We found ourselves at the Hotel Auberge, where we checked in for the night. Stan was the centre of attention for the locals ,many of whom earn a living taking tourists off the beaten track, and so were mighty impressed with Stan’s travels. We also met another couple from the Netherlands (what is it with these Hollanders in Africa?), Reinout and Renate, who were on their way back to Bamako and home. We enjoyed spending the evening with them, comparing Mali notes and listening to their tales of public transport in Africa. They were brave enough to take public transport from Timbuktu to Mopti together with goats, chickens, bags of torn millet that poured out with every bump in the road; a journey that took 10 hours and a taxi that had to be dug out several times! All part of daily life in Africa.

 Our new friends, Renate and Reinout from Vriesland in the Netherlands

The next morning after breakfast, we took a slow Sunday morning walk through the streets and along the river bank of Segou.
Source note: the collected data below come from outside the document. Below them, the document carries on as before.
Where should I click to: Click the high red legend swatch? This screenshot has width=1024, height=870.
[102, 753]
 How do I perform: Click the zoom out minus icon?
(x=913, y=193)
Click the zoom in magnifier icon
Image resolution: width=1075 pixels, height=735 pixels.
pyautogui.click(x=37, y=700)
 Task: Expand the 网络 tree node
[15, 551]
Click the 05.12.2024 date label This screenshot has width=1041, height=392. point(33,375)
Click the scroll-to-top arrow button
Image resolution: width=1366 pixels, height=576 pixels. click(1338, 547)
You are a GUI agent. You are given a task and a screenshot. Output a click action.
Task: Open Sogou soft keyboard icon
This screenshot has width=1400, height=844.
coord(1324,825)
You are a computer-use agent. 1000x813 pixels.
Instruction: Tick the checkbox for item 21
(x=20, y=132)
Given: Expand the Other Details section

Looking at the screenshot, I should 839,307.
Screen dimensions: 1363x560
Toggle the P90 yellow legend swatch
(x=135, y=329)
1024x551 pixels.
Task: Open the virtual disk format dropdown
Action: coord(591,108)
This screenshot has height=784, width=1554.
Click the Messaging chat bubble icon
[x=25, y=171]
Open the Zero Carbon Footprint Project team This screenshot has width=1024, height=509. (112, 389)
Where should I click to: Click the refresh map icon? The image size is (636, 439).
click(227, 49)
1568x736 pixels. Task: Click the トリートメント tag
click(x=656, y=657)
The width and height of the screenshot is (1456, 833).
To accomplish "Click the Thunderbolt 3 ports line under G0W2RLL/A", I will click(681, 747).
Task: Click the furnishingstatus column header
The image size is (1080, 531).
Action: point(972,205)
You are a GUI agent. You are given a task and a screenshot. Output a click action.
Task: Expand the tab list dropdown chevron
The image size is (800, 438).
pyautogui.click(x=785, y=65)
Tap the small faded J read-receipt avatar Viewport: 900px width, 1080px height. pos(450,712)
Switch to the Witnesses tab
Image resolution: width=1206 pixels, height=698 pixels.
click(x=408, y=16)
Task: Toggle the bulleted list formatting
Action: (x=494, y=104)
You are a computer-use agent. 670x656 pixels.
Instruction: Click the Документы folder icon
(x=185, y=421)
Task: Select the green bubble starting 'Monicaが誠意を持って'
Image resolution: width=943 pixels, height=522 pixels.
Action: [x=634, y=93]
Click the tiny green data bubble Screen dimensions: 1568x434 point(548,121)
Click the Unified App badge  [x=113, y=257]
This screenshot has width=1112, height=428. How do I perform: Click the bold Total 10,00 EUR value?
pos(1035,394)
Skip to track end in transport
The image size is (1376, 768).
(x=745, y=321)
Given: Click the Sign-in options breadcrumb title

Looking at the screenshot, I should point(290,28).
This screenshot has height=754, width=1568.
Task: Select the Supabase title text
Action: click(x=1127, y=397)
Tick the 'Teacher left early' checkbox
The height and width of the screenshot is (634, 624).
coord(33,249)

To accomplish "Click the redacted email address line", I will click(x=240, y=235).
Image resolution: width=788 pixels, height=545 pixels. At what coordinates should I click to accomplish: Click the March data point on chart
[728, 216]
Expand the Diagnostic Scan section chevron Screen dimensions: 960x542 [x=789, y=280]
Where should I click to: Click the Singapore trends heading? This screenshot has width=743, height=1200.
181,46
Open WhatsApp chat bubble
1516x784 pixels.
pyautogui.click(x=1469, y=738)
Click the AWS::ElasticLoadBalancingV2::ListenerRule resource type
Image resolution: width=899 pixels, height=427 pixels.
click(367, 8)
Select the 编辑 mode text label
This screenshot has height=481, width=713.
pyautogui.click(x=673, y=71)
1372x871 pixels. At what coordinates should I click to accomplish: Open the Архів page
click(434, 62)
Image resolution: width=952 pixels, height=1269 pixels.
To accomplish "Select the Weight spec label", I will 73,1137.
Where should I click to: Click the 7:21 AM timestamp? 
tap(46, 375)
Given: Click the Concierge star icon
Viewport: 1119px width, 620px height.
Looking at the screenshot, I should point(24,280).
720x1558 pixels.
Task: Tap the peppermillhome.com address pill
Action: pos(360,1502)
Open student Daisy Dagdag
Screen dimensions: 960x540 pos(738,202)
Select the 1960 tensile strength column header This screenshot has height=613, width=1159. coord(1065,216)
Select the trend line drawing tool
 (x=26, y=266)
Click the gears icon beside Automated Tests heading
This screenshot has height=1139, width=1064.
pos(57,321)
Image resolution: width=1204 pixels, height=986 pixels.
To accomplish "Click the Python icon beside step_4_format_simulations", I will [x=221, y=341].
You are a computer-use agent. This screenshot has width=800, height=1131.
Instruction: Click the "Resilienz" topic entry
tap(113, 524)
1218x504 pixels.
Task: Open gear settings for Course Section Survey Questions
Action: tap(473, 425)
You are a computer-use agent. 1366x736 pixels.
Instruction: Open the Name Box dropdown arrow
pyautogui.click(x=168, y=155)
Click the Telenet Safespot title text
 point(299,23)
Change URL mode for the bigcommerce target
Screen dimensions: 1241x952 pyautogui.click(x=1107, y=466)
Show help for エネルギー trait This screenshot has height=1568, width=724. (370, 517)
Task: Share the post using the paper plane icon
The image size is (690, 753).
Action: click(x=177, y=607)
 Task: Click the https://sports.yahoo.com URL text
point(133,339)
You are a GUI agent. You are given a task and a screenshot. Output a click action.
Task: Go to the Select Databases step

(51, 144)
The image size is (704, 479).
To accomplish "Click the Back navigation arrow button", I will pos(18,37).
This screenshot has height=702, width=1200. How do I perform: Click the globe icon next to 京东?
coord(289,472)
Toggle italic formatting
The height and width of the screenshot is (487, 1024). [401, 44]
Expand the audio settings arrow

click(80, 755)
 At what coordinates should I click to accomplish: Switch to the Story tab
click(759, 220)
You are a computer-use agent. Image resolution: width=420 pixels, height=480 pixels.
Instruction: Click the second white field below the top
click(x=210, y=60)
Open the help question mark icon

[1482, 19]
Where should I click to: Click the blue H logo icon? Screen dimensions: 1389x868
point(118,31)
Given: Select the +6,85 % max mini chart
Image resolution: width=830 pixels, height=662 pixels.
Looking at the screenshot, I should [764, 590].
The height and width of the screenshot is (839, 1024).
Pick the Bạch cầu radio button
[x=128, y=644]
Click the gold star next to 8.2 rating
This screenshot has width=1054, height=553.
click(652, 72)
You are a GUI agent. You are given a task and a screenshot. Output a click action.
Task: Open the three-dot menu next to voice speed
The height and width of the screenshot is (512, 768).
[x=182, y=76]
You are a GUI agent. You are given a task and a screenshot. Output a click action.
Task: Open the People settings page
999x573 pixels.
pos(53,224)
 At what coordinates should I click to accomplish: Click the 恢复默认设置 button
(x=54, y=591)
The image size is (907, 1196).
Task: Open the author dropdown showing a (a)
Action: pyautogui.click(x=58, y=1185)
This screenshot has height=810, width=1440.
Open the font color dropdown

The town has a sleepy, villagy feel, and we loved the sights and sounds, the women doing the washing in the river and at the same time having no problem with stripping in full view of everyone and washing themselves, the kids running towards you and being happy with touching your white hand, the fisherman going about their daily chores. Segou is also home to many artists and we just loved chatting to the locals and looking at their stunning works of art. Even Stewart finally decided to get a souvenir and haggled a long time only to walk away smiling with an ancient Tuareg sword in his hand.

 Pottery market with Bobo huts in the background

There is an impressive pottery market on the riverbank, and the many old crumbling former colonial buildings and tree lined streets recall an earlier era. However, the local architecture was equally impressive and beautiful with little mud (Banco) houses rubbing shoulders with more modern brick houses and the grass huts of the bozo fishermen. As always in Mali, the colours  are always vibrant, lively and in perfect harmony with nature.

 

We left about lunchtime for the capital, Bamako as we still wanted to visit the museum there which would be closed on Monday.